Surprisingly, it is the man’s ashes in a box that brings his friends and family together in their favorite pub.

It is also the contents of the heavy box which ultimately result in a lot of reminiscing on the good times as they ride down south to Margate, a small town on the South Coast.

Friends and family share overlapping memories but as they move closer to Margate, where Jack had instructed them to scatter his ashes, old grudges come to the surface and result in unexpected divisions.

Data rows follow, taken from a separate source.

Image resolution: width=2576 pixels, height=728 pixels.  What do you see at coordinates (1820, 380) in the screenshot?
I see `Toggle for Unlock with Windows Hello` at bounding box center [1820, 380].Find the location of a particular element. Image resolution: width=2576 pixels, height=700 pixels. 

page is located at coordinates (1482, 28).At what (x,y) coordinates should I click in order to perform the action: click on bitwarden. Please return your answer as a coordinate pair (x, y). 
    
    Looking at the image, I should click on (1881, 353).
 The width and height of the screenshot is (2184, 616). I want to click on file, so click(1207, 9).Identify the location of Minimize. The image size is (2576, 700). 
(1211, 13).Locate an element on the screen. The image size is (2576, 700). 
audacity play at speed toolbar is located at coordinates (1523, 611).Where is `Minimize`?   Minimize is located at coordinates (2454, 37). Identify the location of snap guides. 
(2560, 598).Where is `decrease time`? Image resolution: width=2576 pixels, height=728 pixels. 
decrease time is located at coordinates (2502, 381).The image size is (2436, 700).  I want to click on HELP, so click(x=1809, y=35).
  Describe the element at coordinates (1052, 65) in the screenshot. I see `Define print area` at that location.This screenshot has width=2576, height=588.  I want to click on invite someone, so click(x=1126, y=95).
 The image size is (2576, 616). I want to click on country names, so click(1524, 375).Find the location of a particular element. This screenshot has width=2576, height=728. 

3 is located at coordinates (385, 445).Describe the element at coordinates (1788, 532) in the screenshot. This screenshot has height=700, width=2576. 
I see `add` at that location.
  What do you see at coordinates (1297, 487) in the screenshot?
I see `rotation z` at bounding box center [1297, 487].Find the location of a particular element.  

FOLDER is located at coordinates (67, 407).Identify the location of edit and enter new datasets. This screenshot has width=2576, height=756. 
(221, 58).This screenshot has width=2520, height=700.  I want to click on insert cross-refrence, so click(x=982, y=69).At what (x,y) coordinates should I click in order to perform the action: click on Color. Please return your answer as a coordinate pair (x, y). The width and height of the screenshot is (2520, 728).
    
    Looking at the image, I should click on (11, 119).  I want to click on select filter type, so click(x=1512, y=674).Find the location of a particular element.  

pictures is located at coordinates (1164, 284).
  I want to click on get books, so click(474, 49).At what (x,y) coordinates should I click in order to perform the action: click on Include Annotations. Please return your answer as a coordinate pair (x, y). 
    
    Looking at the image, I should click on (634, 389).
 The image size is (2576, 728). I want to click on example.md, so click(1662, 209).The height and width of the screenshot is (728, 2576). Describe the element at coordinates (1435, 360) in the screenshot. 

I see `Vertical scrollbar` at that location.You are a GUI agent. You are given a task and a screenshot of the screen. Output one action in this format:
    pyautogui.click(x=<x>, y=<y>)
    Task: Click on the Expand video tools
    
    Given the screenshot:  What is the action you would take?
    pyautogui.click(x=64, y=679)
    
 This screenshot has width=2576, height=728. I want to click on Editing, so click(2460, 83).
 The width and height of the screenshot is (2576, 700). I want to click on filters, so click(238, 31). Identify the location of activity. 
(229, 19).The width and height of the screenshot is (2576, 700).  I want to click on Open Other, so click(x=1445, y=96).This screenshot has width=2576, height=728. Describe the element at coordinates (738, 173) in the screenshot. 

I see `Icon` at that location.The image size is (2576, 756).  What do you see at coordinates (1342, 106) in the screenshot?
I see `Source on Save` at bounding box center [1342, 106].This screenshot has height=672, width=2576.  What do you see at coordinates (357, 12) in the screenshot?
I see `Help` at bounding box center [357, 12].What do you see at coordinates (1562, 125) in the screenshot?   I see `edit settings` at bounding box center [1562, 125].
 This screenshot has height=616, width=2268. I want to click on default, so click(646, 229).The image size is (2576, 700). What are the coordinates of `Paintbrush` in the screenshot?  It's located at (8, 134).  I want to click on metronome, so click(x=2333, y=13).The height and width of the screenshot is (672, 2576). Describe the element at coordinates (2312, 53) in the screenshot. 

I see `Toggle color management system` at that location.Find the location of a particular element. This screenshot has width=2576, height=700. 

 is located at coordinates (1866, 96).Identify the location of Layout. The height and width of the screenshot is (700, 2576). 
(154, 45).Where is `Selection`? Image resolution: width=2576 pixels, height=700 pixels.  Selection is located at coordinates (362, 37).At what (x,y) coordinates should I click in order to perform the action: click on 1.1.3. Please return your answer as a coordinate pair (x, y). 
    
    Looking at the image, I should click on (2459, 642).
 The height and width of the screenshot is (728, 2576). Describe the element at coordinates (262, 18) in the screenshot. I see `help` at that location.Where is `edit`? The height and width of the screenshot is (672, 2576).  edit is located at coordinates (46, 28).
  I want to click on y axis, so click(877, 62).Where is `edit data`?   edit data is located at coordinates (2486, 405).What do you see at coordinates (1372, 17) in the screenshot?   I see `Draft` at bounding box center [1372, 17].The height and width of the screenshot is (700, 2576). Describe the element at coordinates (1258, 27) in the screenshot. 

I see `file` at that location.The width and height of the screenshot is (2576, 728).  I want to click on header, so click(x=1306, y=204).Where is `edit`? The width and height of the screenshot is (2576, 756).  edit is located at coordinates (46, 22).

But the dead man’s wishes are finally carried out just as he had directed. For a range of reasons, Ray had been closest to Jack, and as such, his thoughts are the predominant voice in the story that lets us on on the outer and inner journeys of the characters.

“Waterland,” by Graham Swift introduces Crick who likes to philosophize about almost anything.

At the opening of the novel, he is discussing the importance of history against a critical pupil who asserts that the future and the here and now are the only things that are important.

Crick is very persuasive as he argues for the fact that the past is critical in shaping the present and is often very illuminating. He does this, even as he tells his personal story and the tragic things he had to suffer to get to where he is.
Over the course of the telling, his views on history begin to shift as he begins to acknowledge that it is not proper to represent it as just consequences and causes. This does not do justice to some very emotional things that happened in the past.
Crick thus writes a cyclical and all-inclusive story of history that may be something of anti-history, even though it is a more comprehensive story for it.

As such, Crick tells a great story as he reconstructs the past and frames it into a narrative since all this has great healing and explanatory power.

However, Crick also acknowledges that the present and the past are interrelated and hence the past is always changing and shifting.